Today, all we care about is making our presence felt. Competitiveness and rivalry seem to have overpowered our senses. As young adults, we have confined ourselves to our comfort zones. It is a shell wherein we pretend to be busy and engrossed. The truth, however, is that it’s all about prioritising stuff. We spend time with people in order to fulfil our own selfish motives. The rest of them are left behind.
Back in the days when I was a kid, still cribbing and puking, liking or disliking something or somebody was quite simple. It could simply say “I really like that guy, he’s my best friend”. Back then, it was much easier for a person to like or dislike someone as there wasn’t a greater degree of insecurity in life. Moreover, as kids, we weren’t judged by anyone.
I remember having made a lot of friends when I was in school. Among best friends, there isn’t much to hide because as kids, we’re all on the same page. All of us are equally clueless, nervous, and ignorant. As far as the contemporary work-culture is concerned, the majority at the ground level tends to stick together as all of them are exploited to pretty much the same degree. As employees, we tend to work with a lot of people. There’s work, and it’s never-ending. There are times when the multiple copies of the same project are submitted. There are times when multiple revisions are made to the same presentation. There are times when success is just a distant memory, but all of us work without caring much about the consequences.
Fridays are the days when employees can be seen chilling out at bars and cafes. It’s that time of the week when everybody enjoys a drink or two, not because they’re the best of friends, but because the money is limited. Transient friendships like these keep us going throughout our 30s and 40s.

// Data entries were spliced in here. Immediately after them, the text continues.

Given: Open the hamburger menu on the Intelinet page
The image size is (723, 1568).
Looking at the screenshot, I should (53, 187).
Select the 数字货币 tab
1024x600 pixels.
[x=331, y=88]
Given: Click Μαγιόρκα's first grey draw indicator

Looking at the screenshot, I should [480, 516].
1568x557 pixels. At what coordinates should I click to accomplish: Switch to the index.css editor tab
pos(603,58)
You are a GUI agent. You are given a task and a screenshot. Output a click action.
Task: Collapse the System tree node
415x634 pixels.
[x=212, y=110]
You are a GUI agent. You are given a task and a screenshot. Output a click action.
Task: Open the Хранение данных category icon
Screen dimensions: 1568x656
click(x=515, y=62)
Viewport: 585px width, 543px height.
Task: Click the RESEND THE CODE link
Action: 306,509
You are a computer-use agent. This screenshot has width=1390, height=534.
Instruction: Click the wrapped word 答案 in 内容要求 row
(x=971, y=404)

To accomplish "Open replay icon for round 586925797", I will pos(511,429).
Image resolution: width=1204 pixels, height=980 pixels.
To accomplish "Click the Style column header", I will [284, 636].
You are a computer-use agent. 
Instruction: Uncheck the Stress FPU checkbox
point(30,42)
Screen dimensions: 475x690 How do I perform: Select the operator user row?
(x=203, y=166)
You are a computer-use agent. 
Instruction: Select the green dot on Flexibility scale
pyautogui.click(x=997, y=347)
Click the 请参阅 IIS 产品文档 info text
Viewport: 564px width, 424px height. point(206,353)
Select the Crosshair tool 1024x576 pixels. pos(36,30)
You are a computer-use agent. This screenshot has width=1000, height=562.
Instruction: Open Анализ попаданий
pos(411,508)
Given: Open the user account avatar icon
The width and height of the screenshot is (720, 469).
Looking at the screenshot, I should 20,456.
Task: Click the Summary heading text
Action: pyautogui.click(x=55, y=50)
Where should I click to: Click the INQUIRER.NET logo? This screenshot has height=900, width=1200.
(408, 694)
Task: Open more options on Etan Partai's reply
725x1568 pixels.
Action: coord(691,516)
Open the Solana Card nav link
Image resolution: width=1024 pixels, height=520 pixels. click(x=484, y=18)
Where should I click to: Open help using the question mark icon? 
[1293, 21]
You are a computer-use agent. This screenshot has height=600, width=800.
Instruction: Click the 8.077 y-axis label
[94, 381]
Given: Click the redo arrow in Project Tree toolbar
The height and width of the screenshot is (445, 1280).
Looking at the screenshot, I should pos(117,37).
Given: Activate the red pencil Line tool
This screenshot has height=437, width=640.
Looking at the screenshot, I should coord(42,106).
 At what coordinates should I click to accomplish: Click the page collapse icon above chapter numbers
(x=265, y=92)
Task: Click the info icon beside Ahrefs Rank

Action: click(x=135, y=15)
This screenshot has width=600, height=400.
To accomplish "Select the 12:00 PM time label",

The reason we refrain from making friends is because we begin taking ourselves a bit too seriously. As adults, we’re a bit too insecure and stay away from those who smile and giggle too much. As professionals, there are far too many comparisons in life. We want to know what our best friends work and how much do they earn. We want to know which car they drive. To which school are they sending their children? There’s a mental confinement (quite similar to a list of clauses) that doesn’t let us trust someone with ease.
Friends spread far and wide owing to the nature of work they undertake and sometimes because of personal commitments. Frankly, there aren’t many which can be counted as ‘real’ friends. But despite everything, there are those who make an effort to stay in touch and keenly follow all our developments. We must really be thankful to all of them.
The rest, however, are nothing more than mere contacts that are categorised as friends, but may not necessarily be friendly when they actually meet.